2. In many international university ranking tables, Ontario does not have a university in the top 50.
3. Our business investment in research and development ranks low among OECD countries.
4. Canadian managers have a lower level of educational attainment than their American counterparts; and our businesses do not demand second and third degree preparation or, if they do, nowhere near the extent that US businesses do.
5. Our productivity levels have dropped from 90 to 75% of US levels over the past two decades and continue to decline.
6. Canadians perform very well on international primary and secondary school tests. But we graduate fewer bachelor’s, doctoral and master’s degree holders—90, 70 and 50% respectively as compared to the US on a per capita basis.
7. Too few of our college and university students go to other countries to study foreign languages to become global citizens, and too few young people come from other countries to study here as they do in Boston.
Let me tell you a Boston story.
I have just come from a weekend in Boston, a city just a bit larger than Toronto.
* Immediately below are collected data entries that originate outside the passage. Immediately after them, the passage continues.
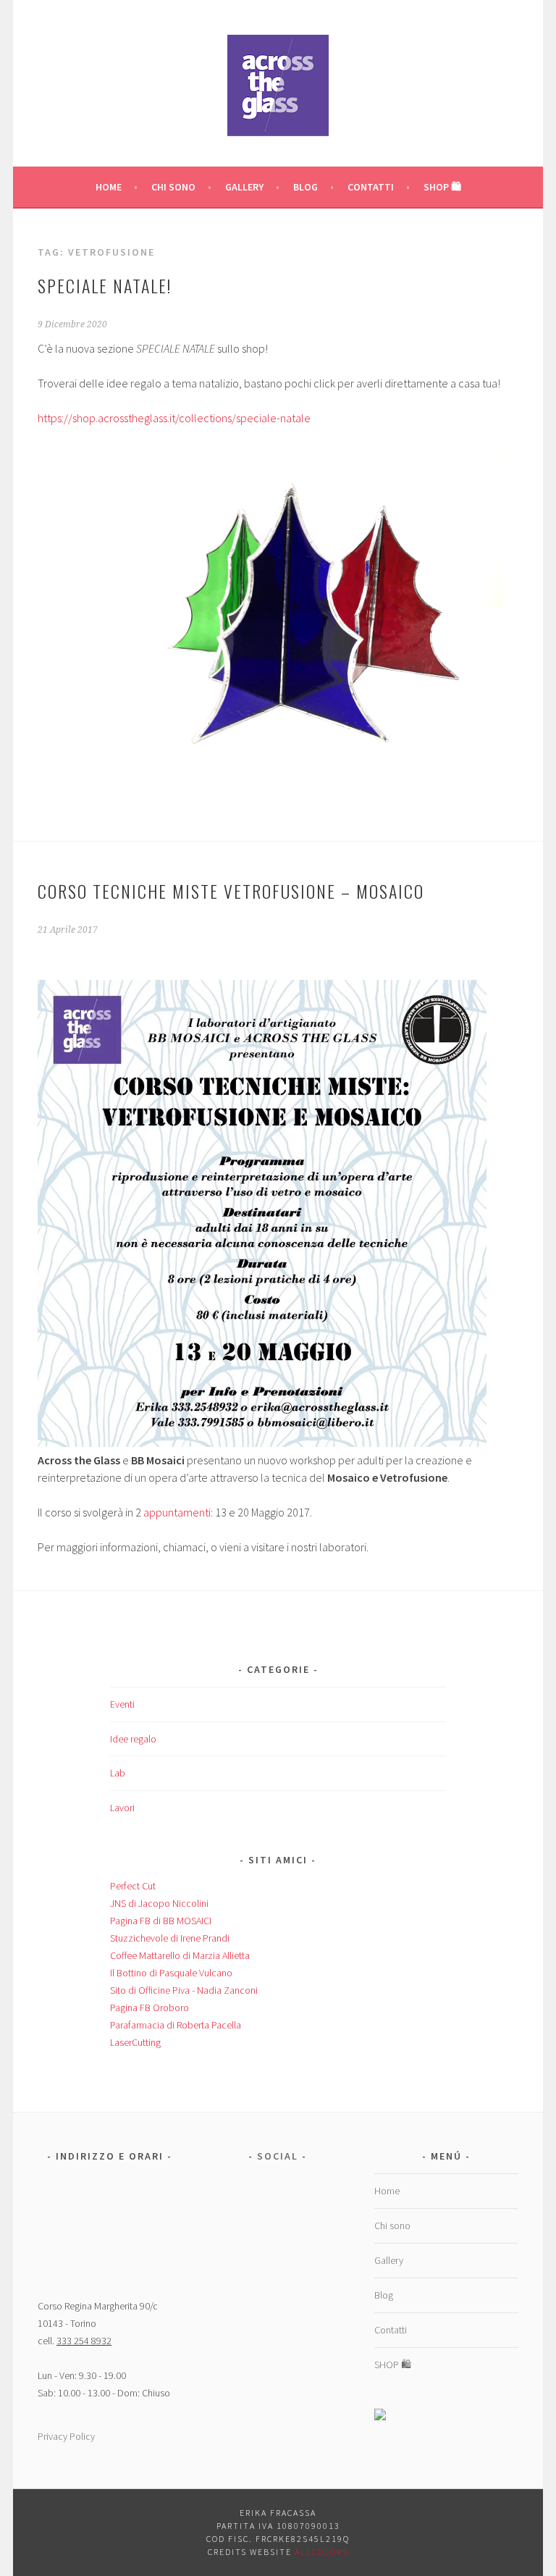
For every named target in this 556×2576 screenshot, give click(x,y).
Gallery (244, 186)
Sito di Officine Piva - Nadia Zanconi (184, 1990)
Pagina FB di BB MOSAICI (160, 1920)
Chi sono (173, 186)
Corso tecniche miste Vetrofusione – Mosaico (231, 891)
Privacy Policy (66, 2436)
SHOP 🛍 (442, 186)
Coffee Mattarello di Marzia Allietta (180, 1955)
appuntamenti (177, 1512)
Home (109, 186)
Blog (305, 186)
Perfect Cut (133, 1885)
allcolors (321, 2551)
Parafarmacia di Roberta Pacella (175, 2024)
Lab (117, 1772)
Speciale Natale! (105, 285)
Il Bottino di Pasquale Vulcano (171, 1972)
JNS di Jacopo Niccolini (159, 1903)
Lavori (122, 1807)
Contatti (371, 186)
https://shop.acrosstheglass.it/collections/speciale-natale (174, 418)
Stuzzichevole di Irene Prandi (169, 1937)
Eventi (122, 1704)
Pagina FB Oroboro (149, 2007)
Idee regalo (133, 1738)
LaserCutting (135, 2042)
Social (277, 2155)
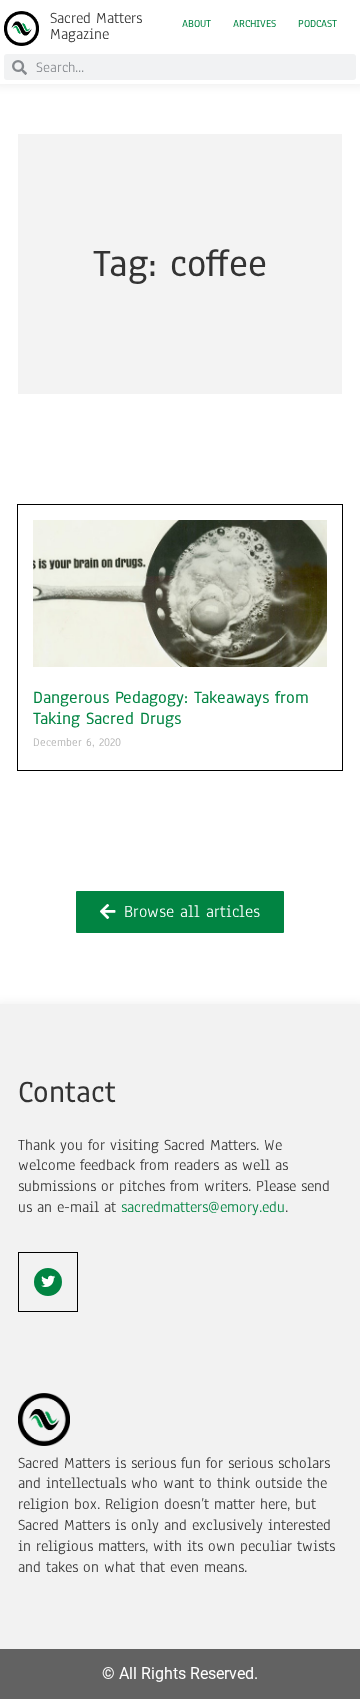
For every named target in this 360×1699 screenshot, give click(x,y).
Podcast (317, 24)
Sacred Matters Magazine (96, 26)
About (196, 24)
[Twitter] (48, 1282)
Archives (254, 24)
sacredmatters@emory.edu (203, 1207)
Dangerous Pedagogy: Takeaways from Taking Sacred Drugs (171, 708)
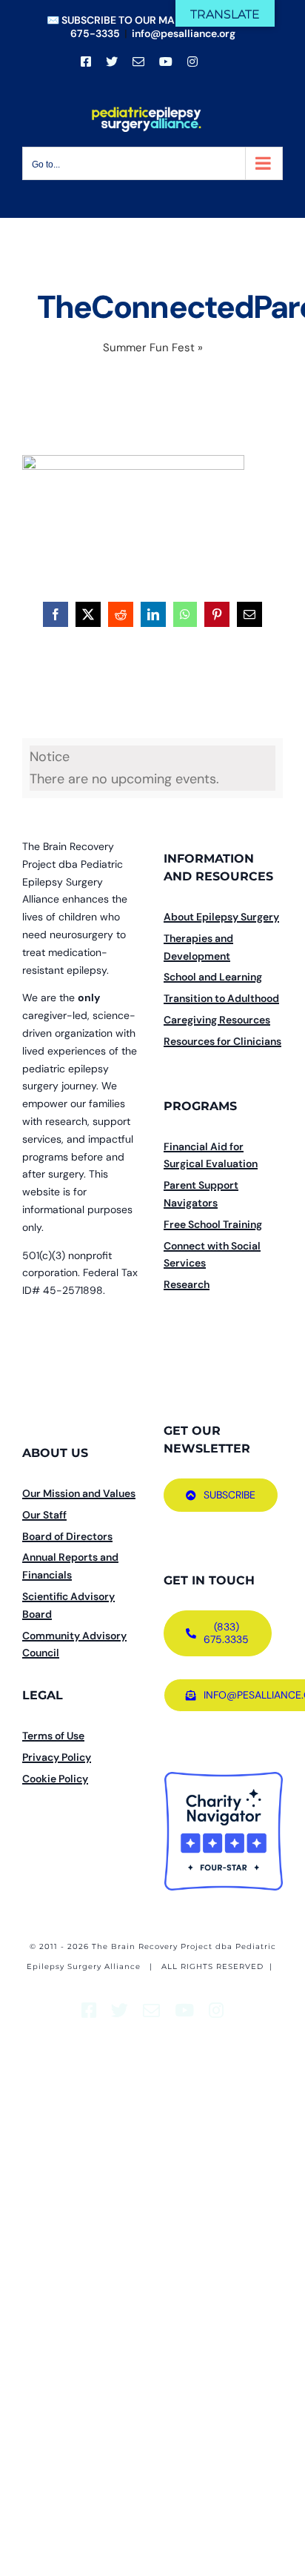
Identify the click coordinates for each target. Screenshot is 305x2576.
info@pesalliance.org (183, 33)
A city that has two and a half times the number of accredited universities than Ontario. Greater Boston has about one-third of the population of Ontario.
And, if you believe quantity trumps quality, I invite you to draw your own list of the best 50 universities in the world.
Probably in the top five—and many would say the top two—would be Harvard University and the Massachusetts Institute of Technology (MIT), side by each in Boston.
Many would add at least three more universities in Boston to their top 50 list, such as Wellesley, which is probably the best university exclusively for women in the world; or Brandeis, which grew out of the restriction on places in established institutions for students of Jewish heritage; and Boston University, which filled a need for more professional education. Think diversity here.
And lest you think that downtown Toronto has one too many universities, that the University of Toronto and Ryerson University should be amalgamated, or that Wilfrid Laurier and the University of Waterloo should function as one large institution, MIT and Harvard are in even closer geographical proximity than the University of Toronto and Ryerson, and an independent Harvard has made the distinctly different MIT stronger and vice versa over the years.
Let me turn briefly to the third pillar—philanthropy and volunteerism. We should make these two activities not simply optional and extra-curricular, but part of our mainstream culture.
How do we transform peripheral activities into the mainstream?
Churchill once said: “We make a living by what we get. We make a life by what we give.”
Across Canada, volunteers and philanthropists are working towards the same goal, transforming their communities through kindness and generosity.
In 2017, Canada will mark its 150th anniversary, and I encourage you to get involved with your communities.
A world of peace. One in which we can all make life better for our children. And being both smart and caring is how we will go about it. That is my challenge to you in Ontario—this especially blessed part of the world.
George Bernard Shaw essentially reflected this same vision: “Some people see things as they are and wonder why. We dream of things that ought to be and ask, why not?” Let’s dream together.